**PASSAGE SHOWN:**

□ □ □ □ □ □ □

I do not have any solution I am 100% happy with to the overflow dilemma in the previous post. Here is one of the solutions that does not make me 100% happy.


The first (partial) solution is: program so that overflows correspond exactly to unwanted circumstances (and then it becomes meaningful to verify the absence of overflows. There are great automatic tools for that. Have you heard of them?)

“Program so that…” sounds abstract, but it may be as simple as using larger integer types that won't overflow for all intermediate computations:

  s = (int)((long long) u1 - (long long)u2);

Then the desired property (variable s contains the mathematical difference of u1 and u2) entirely rests on the final conversion from long long to int.


This solution doesn't apply in the common situation where the code is already written and gratuitous changes to it are prohibited. Also, you need to have an integer type large enough to contain all intermediate computations without overflows. In this example, unsigned int is 32-bit and long long is 64-bit, but the standard does not prevent unsigned int to be 64-bit and the same size as long long, in which case the conversion from unsigned int to long long could overflow. Rte would only insert additional assertions for the two intermediate conversions that we have added in the assignment. This wouldn't help; it would only make things worse.


“Won't the generated code be less efficient?”, you rightly ask. That all depends on the compiler. Optimizing compilers have no trouble at all optimizing the above assignment so that it uses only one 32-bit subtraction. On the Linux workstation on which I tried this, both clang -m32 -O0 and gcc -m32 -O0 did. It is amusing, because the code generated by both compilers with -O0 is ugly (gratuitously moving registers to memory and then to registers again) but, even with optimizations disabled, they still both get the fact that it is only necessary to compute the least significant 32 bits of the result.

With optimizations, both Clang and GCC generate clean code that naturally still uses a single 32-bit subtraction:

$ gcc -S -O2 -m32 t.c
$ cat t.s
...
f:
	pushl	%ebp
	movl	%esp, %ebp
	movl	8(%ebp), %eax
        subl	12(%ebp), %eax
	popl	%ebp
	ret

As an anecdote, when generating x86-64 code (and therefore having 64-bit subtraction available as a single instruction, with only the drawback of a slightly larger encoding), gcc -O0 keeps using 32-bit subtraction but clang -O0 uses 64-bit subtraction. This does not reveal anything about the compilers: it does not make sense to compare for efficiency the code they generate with optimization disabled.

□ □ □ □ □ □ □

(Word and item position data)
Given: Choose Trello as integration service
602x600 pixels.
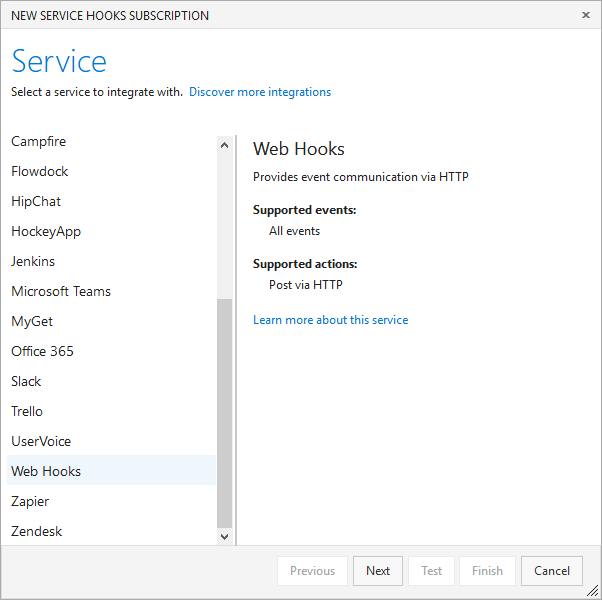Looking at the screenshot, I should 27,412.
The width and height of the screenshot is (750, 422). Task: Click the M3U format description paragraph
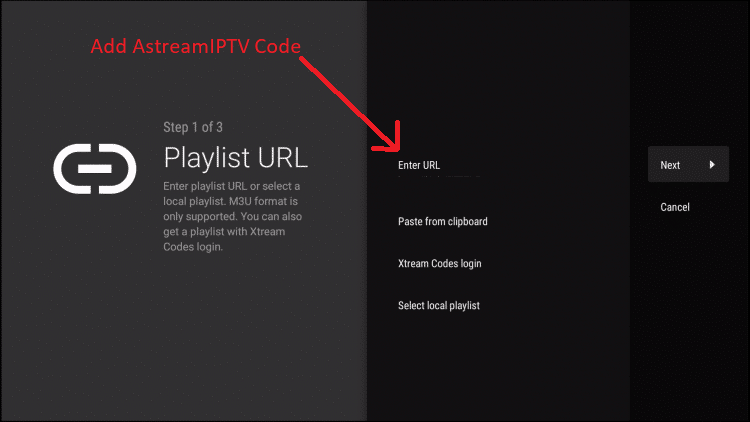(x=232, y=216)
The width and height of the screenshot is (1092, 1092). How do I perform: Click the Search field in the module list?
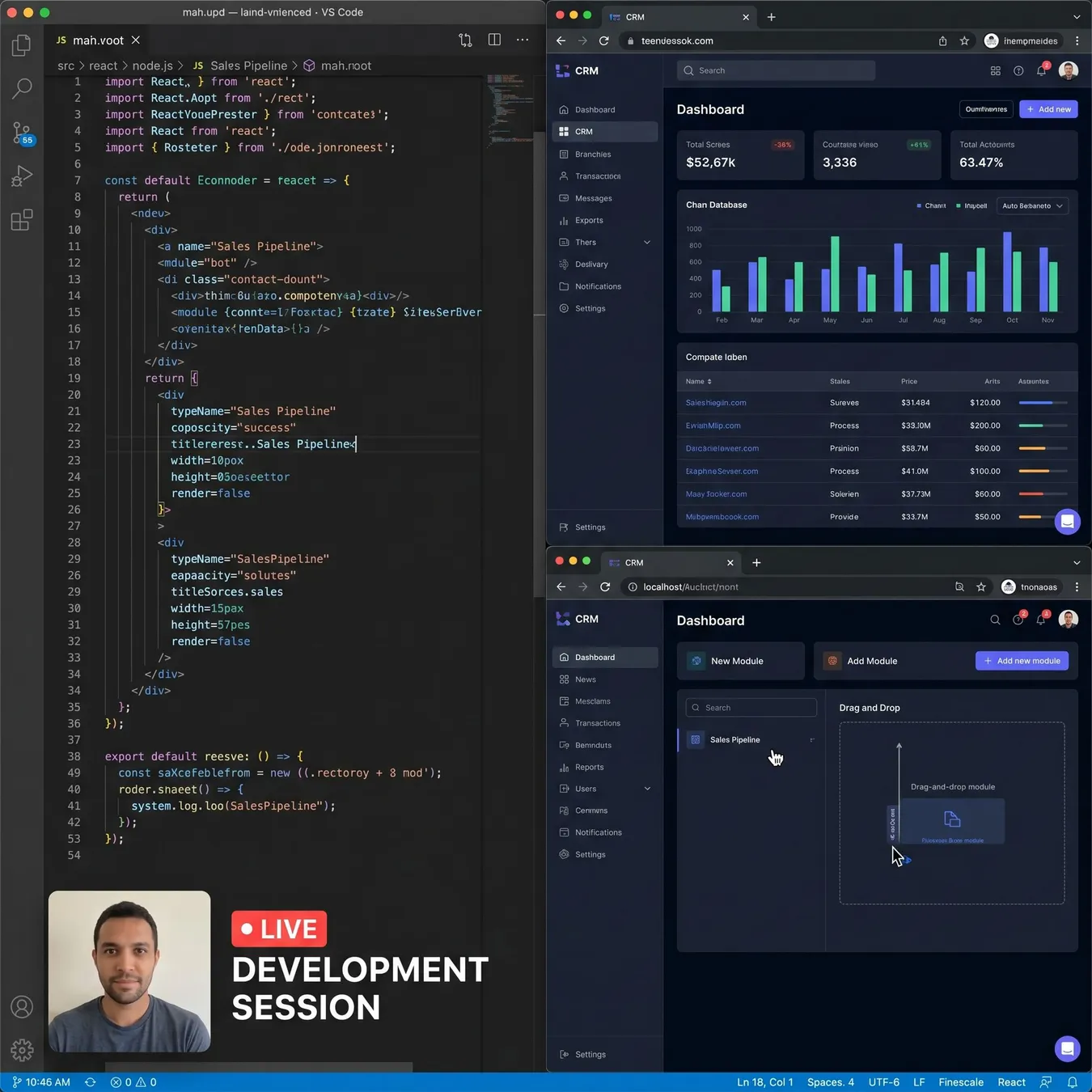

□ □ □ □ □ □ □

**REQUIRED TASKS:**
1. From the overflow passage, quote the part that opens with the words containing "This solution doesn't" and closes with "make things worse.".
2. In the overflow passage, which two compilers were tried with -m32 -O0 on the Linux workstation?
3. Do these statements agree with the overflow passage? Answer yes or no for each, quoting the words that decide it.
(a) In the example, unsigned int is 32-bit.
(b) The standard requires unsigned int to be smaller than long long.
(c) When making x86-64 code, gcc -O0 uses 64-bit subtraction.

**THE SOLUTIONS:**
1.
This solution doesn't apply in the common situation where the code is already written and gratuitous changes to it are prohibited. Also, you need to have an integer type large enough to contain all intermediate computations without overflows. In this example, unsigned int is 32-bit and long long is 64-bit, but the standard does not prevent unsigned int to be 64-bit and the same size as long long, in which case the conversion from unsigned int to long long could overflow. Rte would only insert additional assertions for the two intermediate conversions that we have added in the assignment. This wouldn't help; it would only make things worse.

2. Clang and GCC.

3.
(a) Yes: "In this example, unsigned int is 32-bit and long long is 64-bit"
(b) No: "the standard does not prevent unsigned int to be 64-bit and the same size as long long"
(c) No: "gcc -O0 keeps using 32-bit subtraction but clang -O0 uses 64-bit subtraction"